Available data below:
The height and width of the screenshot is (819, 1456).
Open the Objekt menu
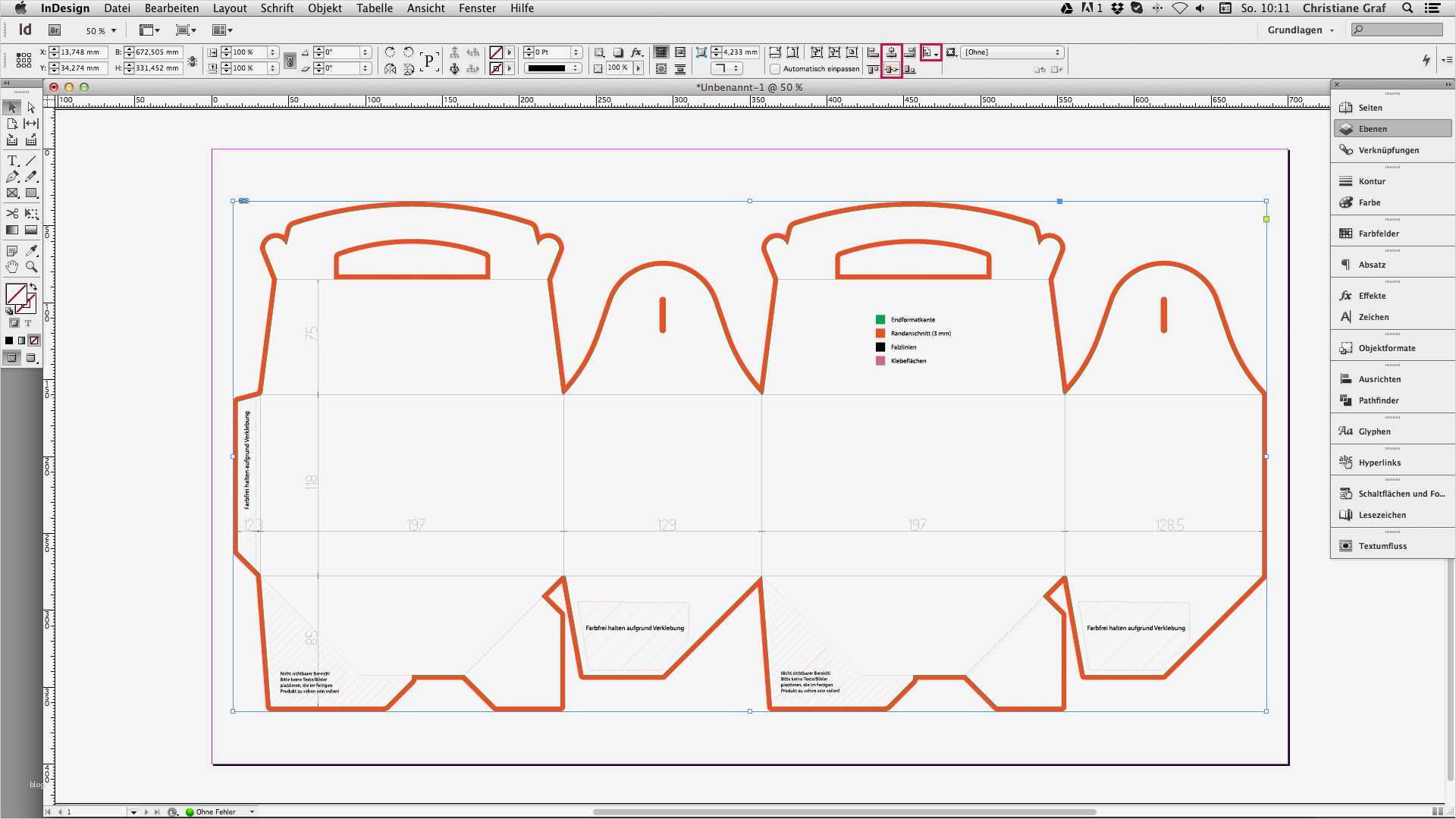325,8
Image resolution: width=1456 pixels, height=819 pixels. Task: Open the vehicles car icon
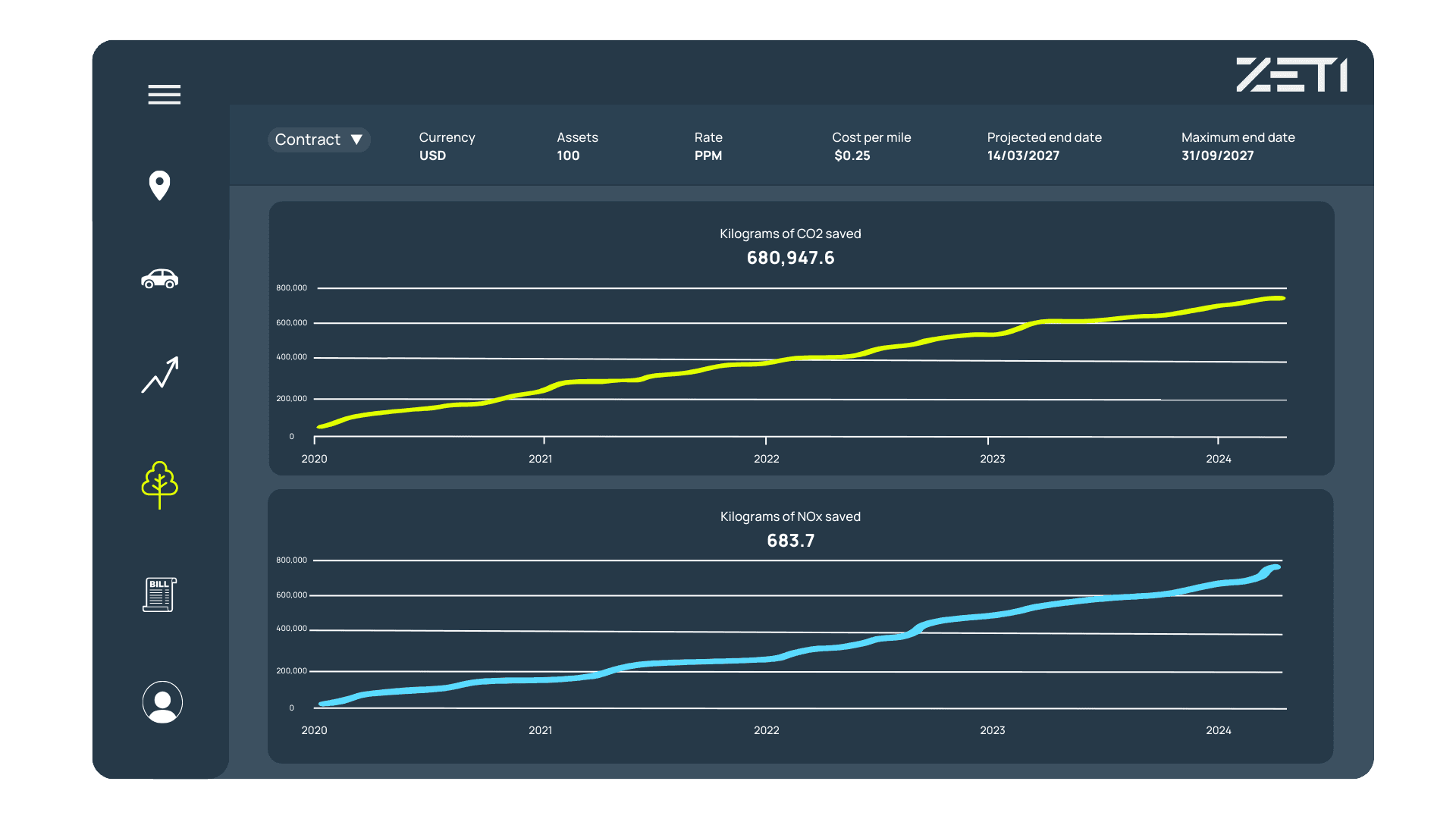click(159, 279)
End of Available data.
**Work order:**
Leave every picture out and print exactly the lines from the one that contains "Image resolution: width=1456" through the last line of the material above.

**Response to this task:**
Image resolution: width=1456 pixels, height=819 pixels. Task: Open the vehicles car icon
click(159, 279)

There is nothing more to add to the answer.